This test is for healthy individuals without a personal or strong family history of the conditions tested, and so Invitae will only report genetic variants when there is high confidence that they may significantly increase the risk of developing a disease. In these cases, Invitae classifies these variants as “pathogenic” or “likely pathogenic.” We may also report increased risk alleles in our reports.
Genetic changes with an uncertain clinical impact, called a variant of uncertain significance (VUS), are not reported, as these changes are not medically actionable. Over time, if the scientific and medical community identifies new evidence about how likely a particular VUS is to cause disease, a variant may change from VUS to likely pathogenic or pathogenic. If a VUS in a sample is reclassified to likely pathogenic or pathogenic, Invitae will notify the clinician and issue an updated report.
Discovering that an individual carries a pathogenic or likely pathogenic change in one of the genes on this panel indicates that he or she has a significantly elevated risk for the associated condition. However, a positive result does not mean that the individual will develop the disorder.
Receiving a negative result also provides important information. This result indicates that an individual has reduced risk for developing these conditions due to a genetic basis according to the genetic information revealed by testing these genes. However, it does not eliminate his or her risk, because other potential causes, such as an individual’s family health history, different genes or non-genetic factors such as diet or lifestyle, also affect personal risk and health outcomes.

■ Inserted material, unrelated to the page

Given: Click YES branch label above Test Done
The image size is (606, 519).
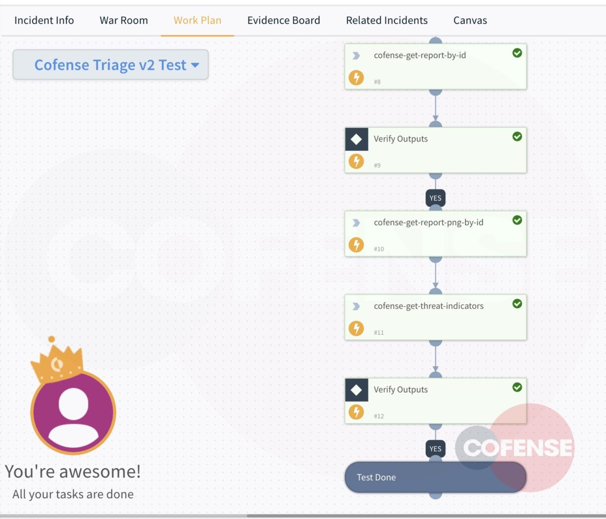Looking at the screenshot, I should (435, 449).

Additionally, the presence of a genetic change that does not increase an individual’s own risk of developing a specific medical condition, but that may be passed within an individual’s family (also known as carrier status), may also be reported.
If your patient receives a positive test result, we offer family variant testing to their first-degree relatives at no additional charge within 90 days of the original patient’s test report. Unlike our diagnostic panels, we do not offer re-requisitions or panel customization with our proactive health tests.